MontrealCorpusTools / Montreal-Forced-Aligner

Command line utility for forced alignment using Kaldi
https://montrealcorpustools.github.io/Montreal-Forced-Aligner/
MIT License
1.35k stars 248 forks source link

phones in the dictionary that do not have acoustic models while using pre-trained model and given lexicon #347

Open yanirmr opened 3 years ago

yanirmr commented 3 years ago

I try to follow the example in the documentation of MFA :

I execute on my computer (windows 10, Python 3.9, pip 21.2.4):

pip install montreal-forced-aligner
mfa download acoustic english

Then, when I execute:

mfa align path/to/dataset path/to/lexicon.txt english path/to/output

I receive the next error message:

All required kaldi binaries were found!
Cleaning old directory!
INFO - Setting up corpus information...
INFO - Found old run with 1 rather than the current 3, setting to 1.  If you would like to use 3, re-run the command with --clean.
INFO - Number of speakers in corpus: 1, average number of utterances per speaker: 1.0
INFO - Parsing dictionary without pronunciation probabilities without silence probabilities
dictionary phones: {'AH2', 'K', 'AY0', 'IH2', 'OY0', 'EY1', 'AH1', 'AO1', 'UH0', 'OY2', 'EH0', 'T', 'AE2', 'F', 'EY0', 'W', 'IY1', 'AE0', 'P', 'ER0', 'D', 'IY0', 'V', 'OW2', 'NG', 'ER1', 'IH1', 'AE1', 'G', 'IY2', 'EH2', 'OW0', 'TH',
 'UW2', 'UW1', 'AH0', 'ZH', 'JH', 'Y', 'UH2', 'OY1', 'Z', 'B', 'EY2', 'AO0', 'IH0', 'OW1', 'UW0', 'ER2', 'N', 'UH1', 'AY2', 'CH', 'AY1', 'HH', 'AA2', 'AW2', 'EH1', 'M', 'S', 'DH', 'AO2', 'L', 'AW0', 'AA1', 'AA0', 'AW1', 'SH', 'R'}
model phones: set()
There were phones in the dictionary that do not have acoustic models: AA0, AA1, AA2, AE0, AE1, AE2, AH0, AH1, AH2, AO0, AO1, AO2, AW0, AW1, AW2, AY0, AY1, AY2, B, CH, D, DH, EH0, EH1, EH2, ER0, ER1, ER2, EY0, EY1, EY2, F, G, HH, IH0
, IH1, IH2, IY0, IY1, IY2, JH, K, L, M, N, NG, OW0, OW1, OW2, OY0, OY1, OY2, P, R, S, SH, T, TH, UH0, UH1, UH2, UW0, UW1, UW2, V, W, Y, Z, ZH

I already tried to run this line with a clean flag and uninstall and re-install the package, but nothing solved the problem. What should I do in that case?

Thanks!

(BTW, I ask about that also in SO )

chaksam commented 3 years ago

When I am trying following commands with latest version of Montreal Forced Aligner, it's giving following error:

mfa thirdparty download mfa download acoustic english

mfa thirdparty download usage: mfa [-h] {version,align,adapt,train,validate,g2p,train_g2p,model,train_lm,train_dictionary,train_ivector,classify_speakers,create_segments,transcribe,configure,history,annotator,anchor} ... mfa: error: argument subcommand: invalid choice: 'thirdparty' (choose from 'version', 'align', 'adapt', 'train', 'validate', 'g2p', 'train_g2p', 'model', 'train_lm', 'train_dictionary', 'train_ivector', 'classify_speakers', 'create_segments', 'transcribe', 'configure', 'history', 'annotator', 'anchor')

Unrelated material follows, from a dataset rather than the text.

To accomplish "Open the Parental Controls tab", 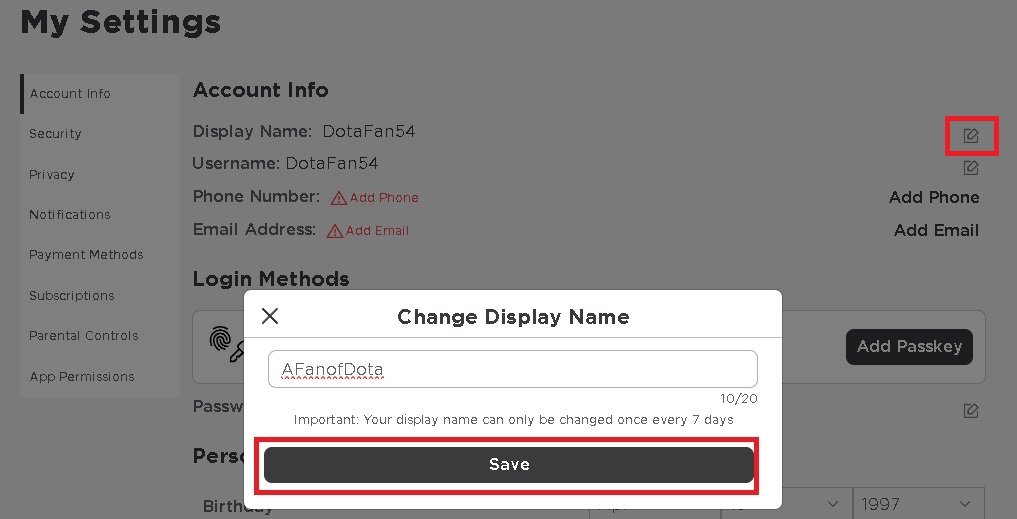I will [x=83, y=336].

This resolved the issue for me: mfa model download english acoustic followed by: mfa align

mmcauliffe commented 3 years ago

Ah yes, sorry about that, MFA's currently in the middle of a transition for installation and new version release, the latest version commands for model download are indeed mfa model download acoustic english, you see more information about the model subcommand here: https://montreal-forced-aligner.readthedocs.io/en/latest/pretrained_models.html

@yanirmr could you try installing the latest version of MFA via conda install -c conda-forge montreal-forced-aligner and running mfa model download acoustic english to see if that resolves the issue?

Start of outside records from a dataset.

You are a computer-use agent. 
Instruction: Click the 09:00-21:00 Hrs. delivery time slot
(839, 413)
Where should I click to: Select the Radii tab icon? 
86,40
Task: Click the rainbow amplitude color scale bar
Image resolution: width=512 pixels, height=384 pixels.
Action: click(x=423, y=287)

chaksam commented 3 years ago

I am trying the mfa align on LJSpeech dataset using the pretrained model in English. But it's stuck at "Exporting TextGrids from CTMs..." stage for more than 16 hours. In the "alignments" folder I only got 756 *.TextGrid files (which got generated quickly). Total audio files are 13100. I then did a keyboard interrupt and started again, it again is stuck at same place. The command and details are shown below. Whats the solution for this.


mfa align --clean /home/kwantics/NeMo/ljspeech /home/NeMo/ljspeech/uncommented_cmudict.dict english /home/NeMo/ljspeech/alignments INFO - Setting up corpus information... INFO - Number of speakers in corpus: 1, average number of utterances per speaker: 13100.0 INFO - Parsing dictionary "uncommented_cmudict" without pronunciation probabilities without silence probabilities INFO - Creating dictionary information... INFO - Setting up training data... INFO - Generating base features (mfcc)... INFO - Calculating CMVN... INFO - Setting up training data... INFO - Setting up training data... INFO - Done with setup! INFO - Performing first-pass alignment... INFO - Calculating fMLLR for speaker adaptation... INFO - Performing second-pass alignment... INFO - Generating CTMs from alignment... INFO - Finished generating CTMs! INFO - Exporting TextGrids from CTMs...

"Stuck here for 16 hours"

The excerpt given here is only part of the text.